Os três primeiros filmes de Sofia Coppola, repleto de méritos, em maior ou menor grau, sempre apontavam para uma certa hiperestilização. Mesmo em Encontros e Desencontros, seu filme mais contido, essa mesma contenção era obtida a partir de uma estilização, que poderia ser resumida em duas estratégias básicas: a forma como as luzes de neon da cidade de Tóquio eram retratadas no filme e a máscara do personagem de Bill Murray – uma nova versão da “great stone face” de Buster Keaton pós-Rushmore de Wes Anderson.
Somewhere pode ser visto como muitos como uma retomada (uma mera repetição) da boa repercussão de Encontros e Desencontros, após o fracasso de Maria Antonieta, mas é preciso ir além dessa comparação imediata. Pois Somewhere avança no sentido de espantar os cacoetes de seus filmes anteriores para mergulhar numa narrativa de contenção. Por isso alguns chegaram a apontar que na verdade o filme se parece mais com The Brown Bunny do que com Encontros e Desencontros – o que pode ser visto pelo primeiro plano do filme, claramente “chupado” do filme do Vincent Gallo. Tendo a concordar com esse ponto.
Mas, acima de tudo, uma das formas de ver Somewhere é que ele pode ser visto como uma enorme tentativa de uma filha de abraçar o pai. Talvez Somewhere seja um profundo acerto de contas de Sofia com seu pai, Francis Ford Coppola. E o mais bonito é que esse acerto seja feito pelo ponto de vista do pai, e não da filha. Somewhere, portanto, não é A Culpa do Fidel, em que o próprio ponto de vista infantil é colocado nessa relação numa forma de diálogo com o próprio cinema do pai. Ou ainda, Somewhere não é Person, em que a filha, num documentário, faz autoanálise tentando denunciar o abandono do pai e se inserir no cinema a partir disso.

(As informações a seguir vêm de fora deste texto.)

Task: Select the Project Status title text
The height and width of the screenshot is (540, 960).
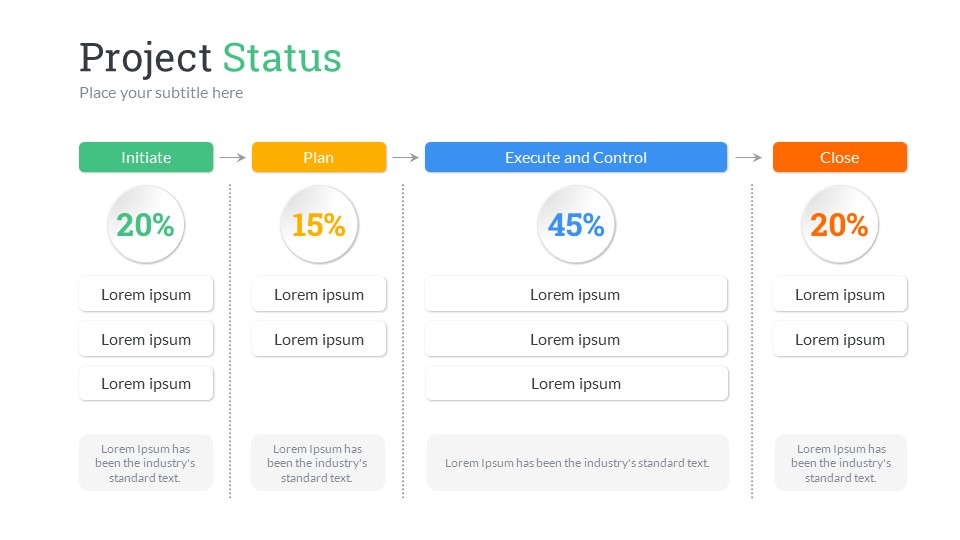Action: [x=210, y=58]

Nada disso. Somewhere é simplesmente um acerto de contas pessoal, um abraço compreensivo, um filme sobre uma filha que olha um pai mas uma filha olhando para esse passado a partir de hoje, imaginando-se no lugar do pai. Essa oscilação (esse jogo de espelhos) entre a posição do pai e da filha, ou ainda, entre a narrativa e a “vida real” é que dão um beleza triste ao filme de Sofia. Nesse jogo de espelhos é também bom lembrar que Sofia começou no cinema querendo ser atriz.

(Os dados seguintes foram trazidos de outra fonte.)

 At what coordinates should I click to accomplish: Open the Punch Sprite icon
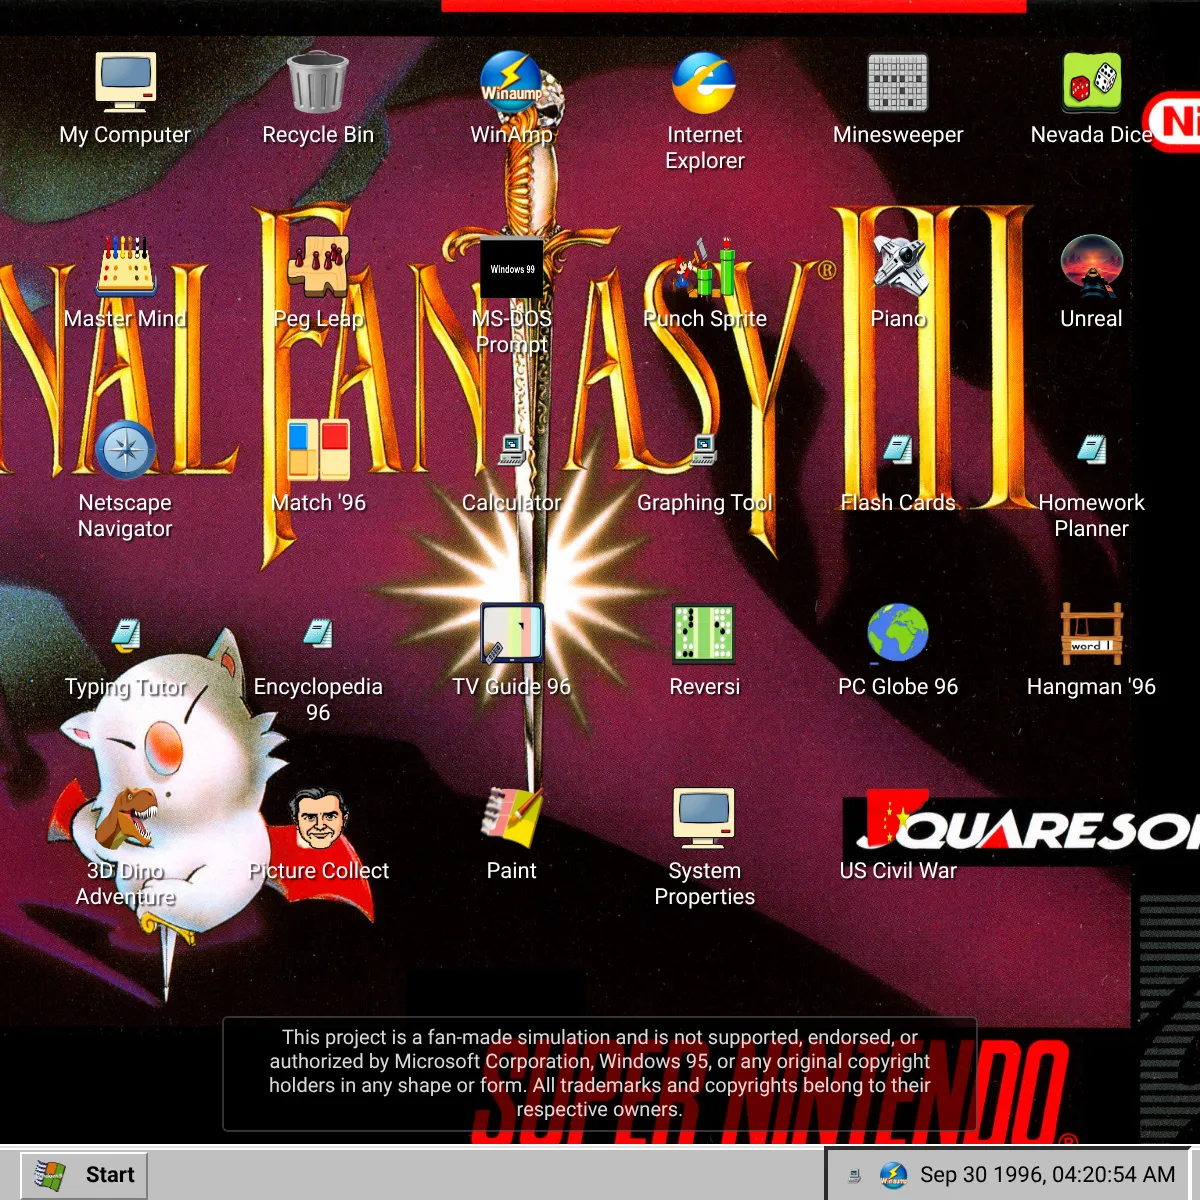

A diferença entre as atuações de Bill Murray e Stephen Dorff é uma das principais chaves das diferenças entre Encontros e Desencontros e Somewhere. Dorff está extraordinário.
O cinema de Sofia Coppola é algumas vezes acusado de ser muito blasé. Em Somewhere, extremamente simples e delicado, há uma tentativa de olhar de frente para um cinema, sem efeitos, cacoetes ou purpurinas. Existe um certo esvaziamento da narrativa que nos remete a um certo cinema contemporâneo, mas o acerto de Coppola é que o filme parece pouco preocupado em se inserir ou contestar, mas “apenas” em seguir com seu personagem. A forma delicada e esguia como Sofia acompanha alguns momentos na vida de um homem rico e famoso mas que lhe falta algo mais profundo nos faz pensar como a felicidade acontece nos momentos mais simples. E como é trágico que esses belos momentos sejam tão passageiros e etéreos. A frontalidade com que Sofia lida com essas questões – também no nível de uma encenação, que é o que mais me interessa – é extremamente comovente, ainda mais dados os rumos prévios de sua filmografia.
Talvez seja o momento em que os tenha visto, que coincide muito com minha própria vida pessoal e com minha visão sobre as coisas, mas 2011 já me proporcionou dois filmes de grande impacto emocional: O CÉU SOBRE OS OMBROS e SOMEWHERE.